C. 1. Create a new Cloud Armor backend security policy. In the policy, set the userIpRequestHeaders [] attribute.2. Add a policy rule that denies traffic that matches the inIpRange(origin.user_ip, 'IP_RANGE_BLOCK') statement.3. Apply the policy to the backend service that includes all your Google Cloud workloads.
Explanation
A backend security policy is required because the Cloud Armor rules must apply to traffic after it passes through the third-party WAF and reaches the backend service. The userIpRequestHeaders[] attribute extracts the original client IP from headers inserted by the WAF (e.g., X-Forwarded-For). The rule checks if the client's IP falls within the IP_RANGE_BLOCK range and denies the traffic.

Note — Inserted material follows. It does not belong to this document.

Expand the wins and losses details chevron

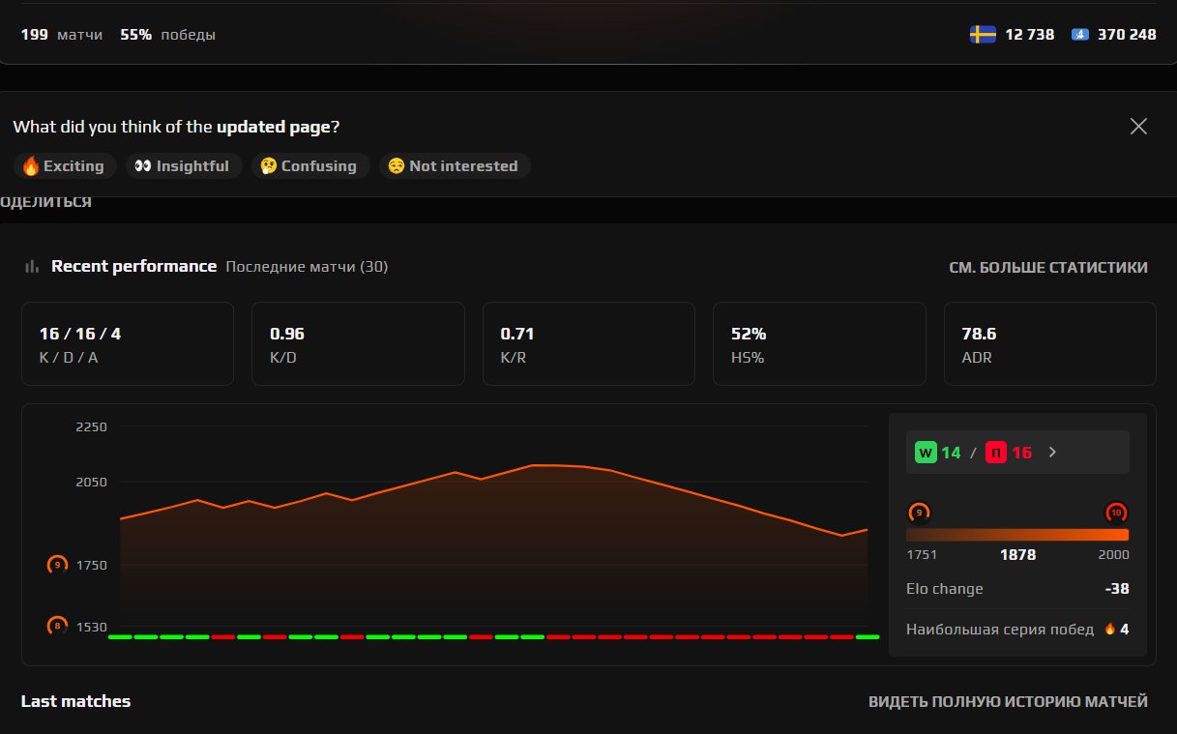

This ensures Cloud Armor blocks traffic based on the actual client IP, as the third-party WAF creates a new connection using its IP for proxied traffic.
Question 329:
You want to use Cloud Interconnect to connect your on-premises network to a GCP VPC. You cannot meet Google at one of its point-of-presence (POP) locations, and your on-premises router cannot run a Border Gateway Protocol (BGP) configuration.
Which connectivity model should you use?
A. Direct Peering B. Dedicated Interconnect C. Partner Interconnect with a layer 2 partner D. Partner Interconnect with a layer 3 partner
D. Partner Interconnect with a layer 3 partner
Question 330:
Recently, your networking team enabled Cloud CDN for one of the external-facing services that is exposed through an external Application Load Balancer. The application team has already defined which content should be cached within the responses. Upon testing the load balancer, you did not observe any change in performance after the Cloud CDN enablement. You need to resolve the issue.
What should you do?
A. Configure the CACHE_ALL_STATIC caching mode on Cloud CDN to ensure Cloud CDN caches all static content as well as content defined by the backends. B. Configure the FORCE_CACHE_ALL caching mode on Cloud CDN to ensure all appropriate content is cached. C. Configure the USE_ORIGIN_HEADERS caching mode on Cloud CDN to ensure Cloud CDN caches content depending on responses to requests from the backends. D. Configure the CACHE_ALL_STATIC caching mode on Cloud CDN to ensure Cloud CDN cache content depending on responses to requests from the backends.
C. Configure the USE_ORIGIN_HEADERS caching mode on Cloud CDN to ensure Cloud CDN caches content depending on responses to requests from the backends.
Explanation
For Cloud CDN to cache content effectively, the backend application must include appropriate HTTP caching headers, such as Cache-Control or Expires, in its responses. By configuring the USE_ORIGIN_HEADERS caching mode, Cloud CDN will honor these headers, ensuring that the defined content is cached and served correctly.
If the backend has already defined the caching behavior through headers, this configuration ensures that the CDN respects the backend's caching rules, avoiding unnecessary caching or bypassing the application's control over cache behavior. This resolves the issue while aligning with the application's defined behavior.